Calculate the derivative of $$f(x) = \|Ax - b\|^2$$ where $x \in \mathbb{R}^n$, $A \in \mathbb{R}^{m \times n}$, $b \in \mathbb{R}^m$.
My approach involves replacing substituting all notation with most elementary definitions and trying to isolate particular $x_i$, such that $f(x)$ into a form $f(x) = x_i^2\cdot c_1 + x_i \cdot c_2 + c_3$, where $c_1$, $c_2$ and $c_3$ are some expressions that don't depend on $x_i$ and can be treated as constants. Then, since $i$ is arbitrary, I can make a vector of partial derivatives $\frac{\delta f}{\delta x_i}$.
However, this approach is tedious, requires multiple pages of error-prone derivations, and, judging by the context of the exercise, I'm not meant to do it this way. I wonder, is there a more proper way of approaching such problems, perhaps using row and/or column vectors?
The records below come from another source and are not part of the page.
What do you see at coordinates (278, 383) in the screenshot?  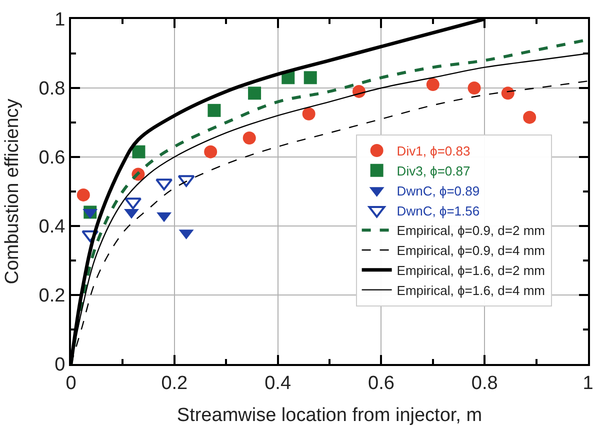 I see `x-tick-label: 0.4` at bounding box center [278, 383].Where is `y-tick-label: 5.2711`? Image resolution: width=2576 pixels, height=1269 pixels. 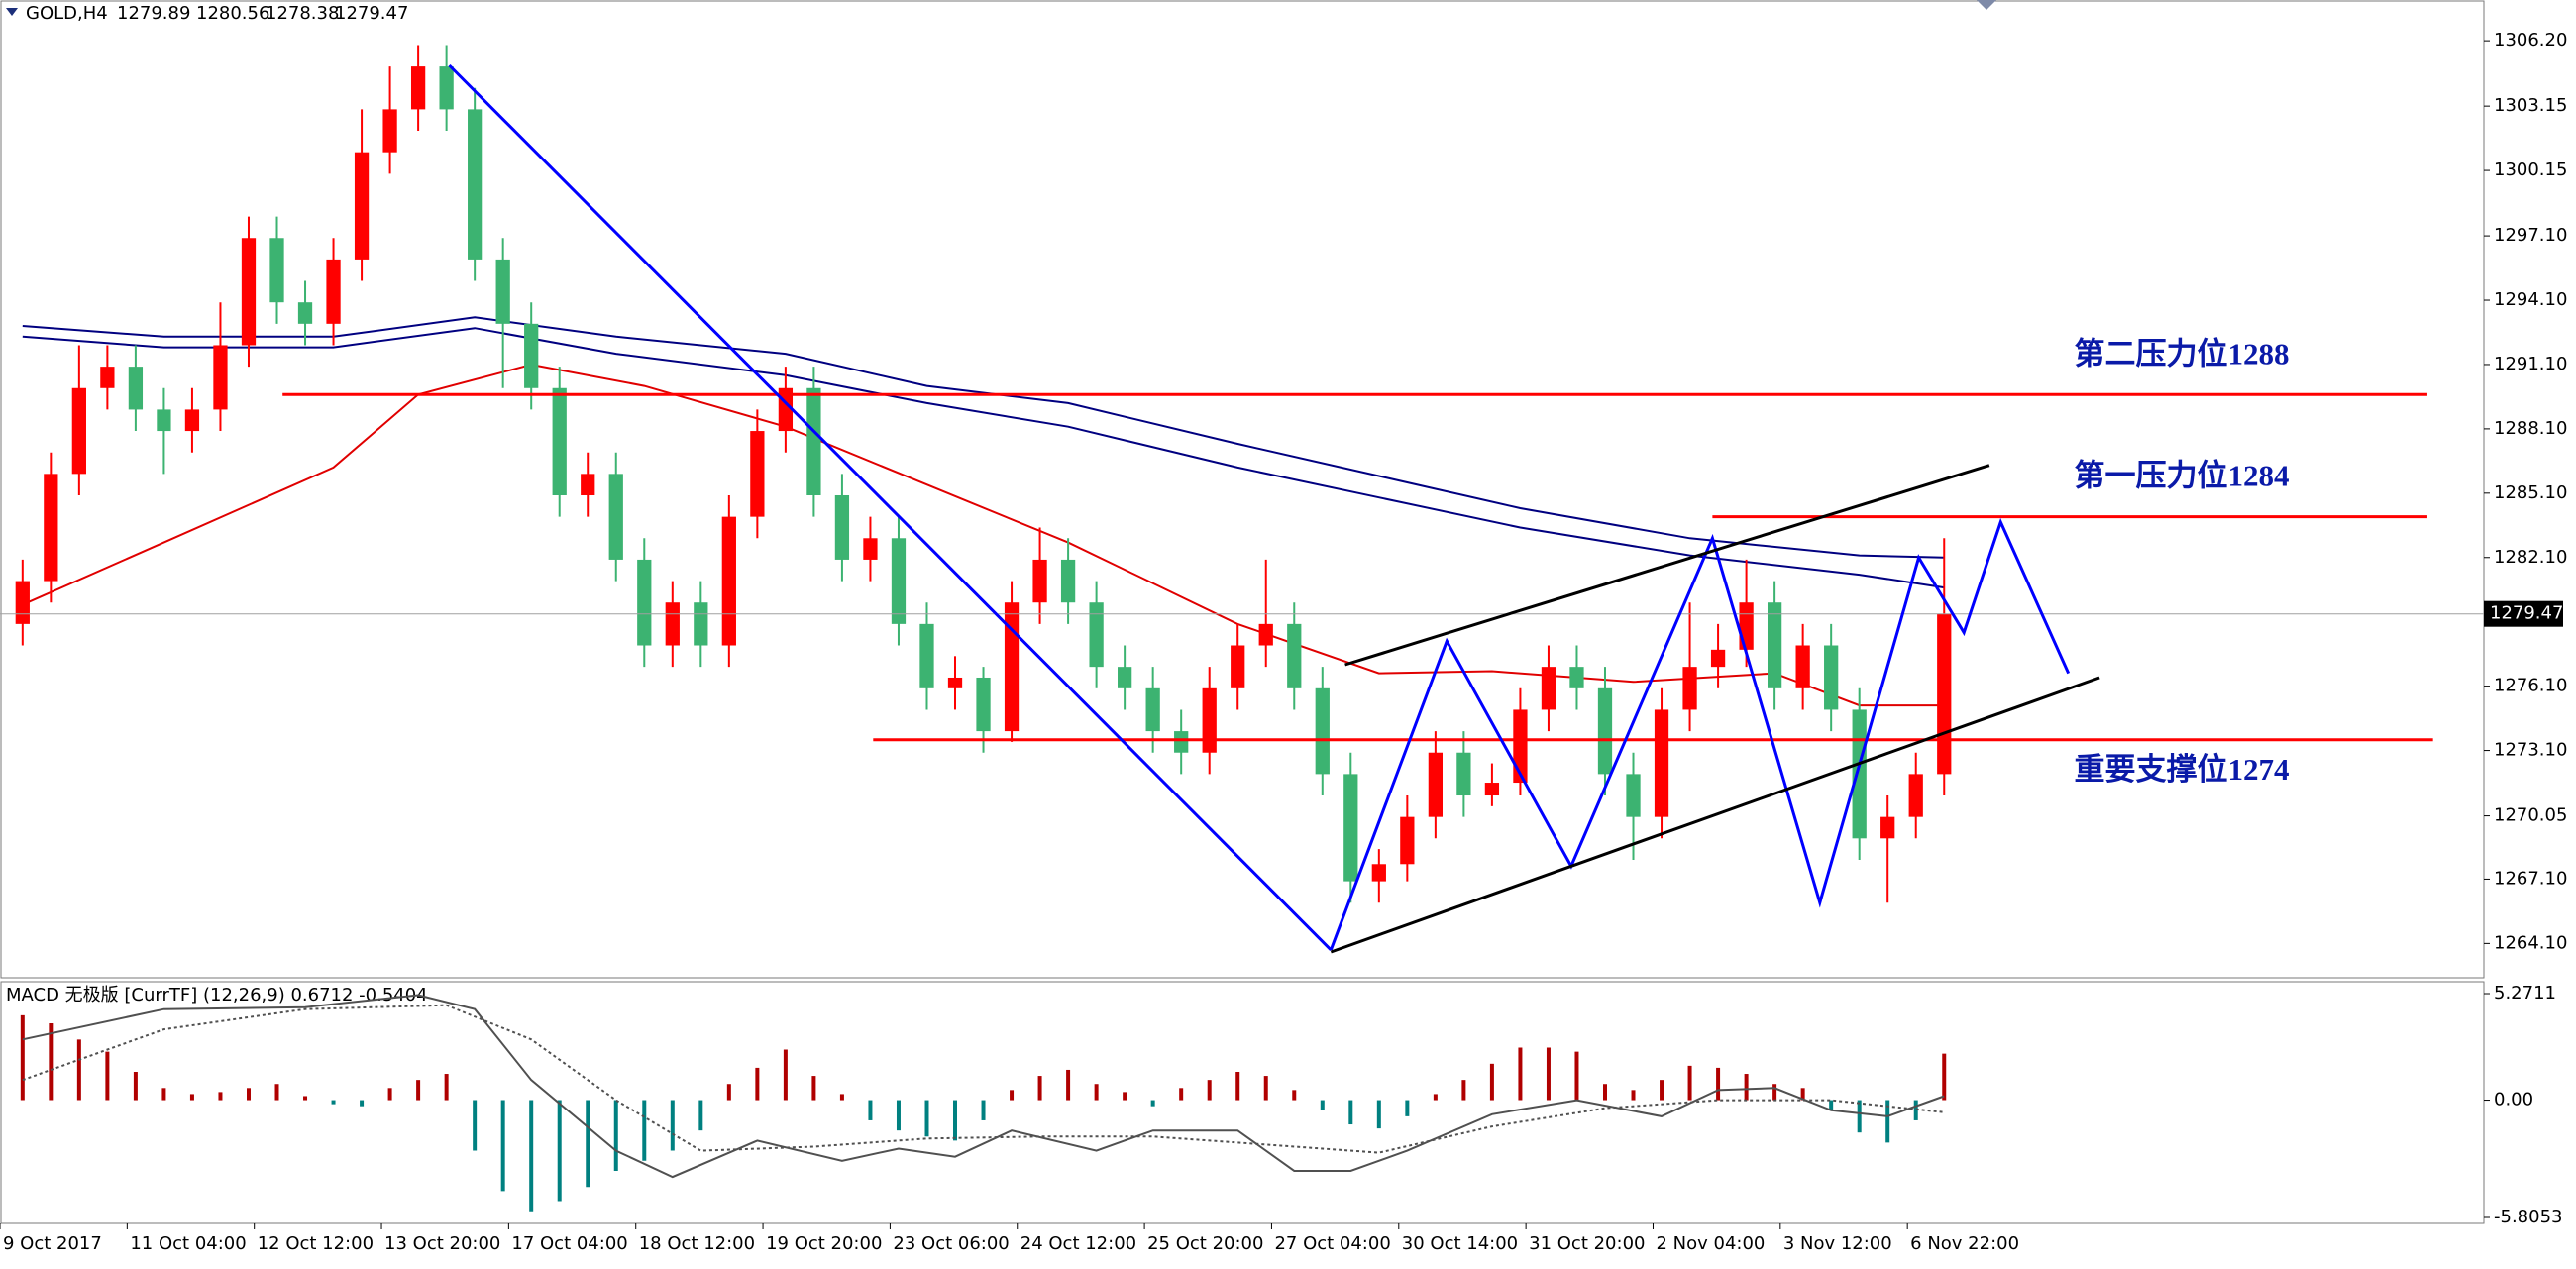
y-tick-label: 5.2711 is located at coordinates (2525, 994). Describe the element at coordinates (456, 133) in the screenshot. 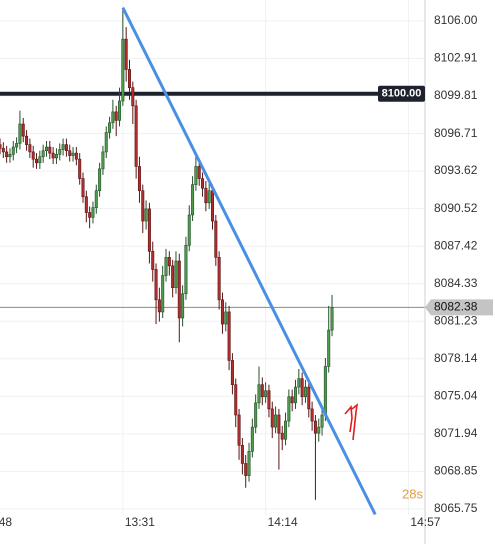

I see `y-tick-label: 8096.71` at that location.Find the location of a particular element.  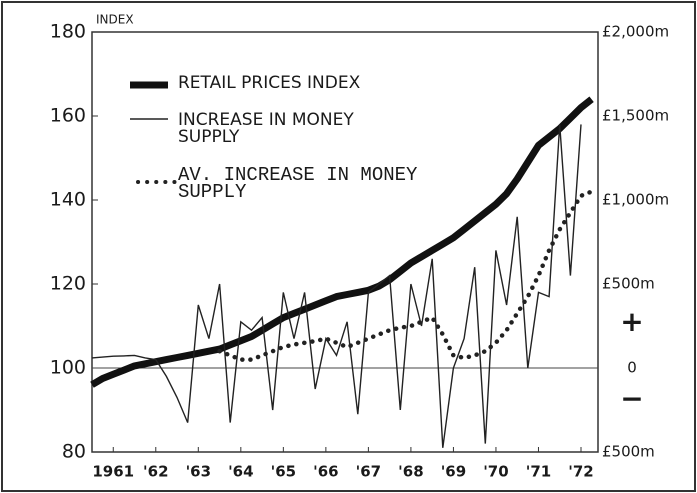

x-tick-label: 1961 is located at coordinates (113, 472).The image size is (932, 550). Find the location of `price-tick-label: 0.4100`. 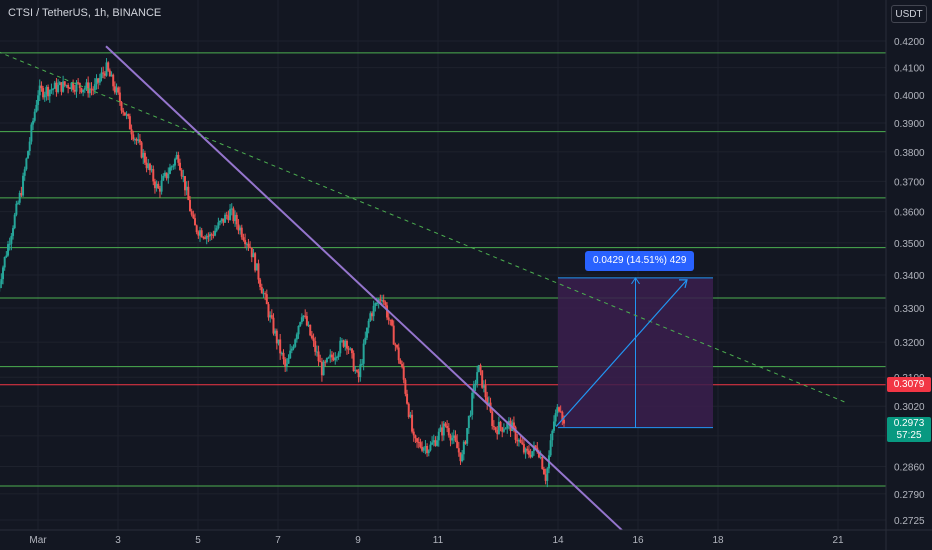

price-tick-label: 0.4100 is located at coordinates (910, 70).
Here is an approach. I did not double check details and typed in haste. Does it match your result?
You have:
$$ \begin{align} f(x) &= \lVert Ax - b\rVert^2\\ &=(Ax-b)\cdot(Ax-b)\\ &=(Ax)\cdot (Ax) -2b\cdot(Ax)+b\cdot b\\ &=x^TA^TAx -2b^T(Ax)+b^T b\\ &=x^TQx -(2b^TA)x+b^T b&(Q=A^TA\text{, symmetric})\\ \end{align}$$
Now you can see (if you are familiar with the derivative of a symmetric quadratic form) that $\frac{\partial f}{\partial x_i}$ is $$2\sum_{j}Q_{ij}x_j-(2b^TA)_i$$
Or rewritten as:
$$\sum_{j} \left(2e_i^TA^TAe_j\right)x_j-2b^TAe_i$$ where $e_i$ is the unit vector with a $1$ in the $i$th position.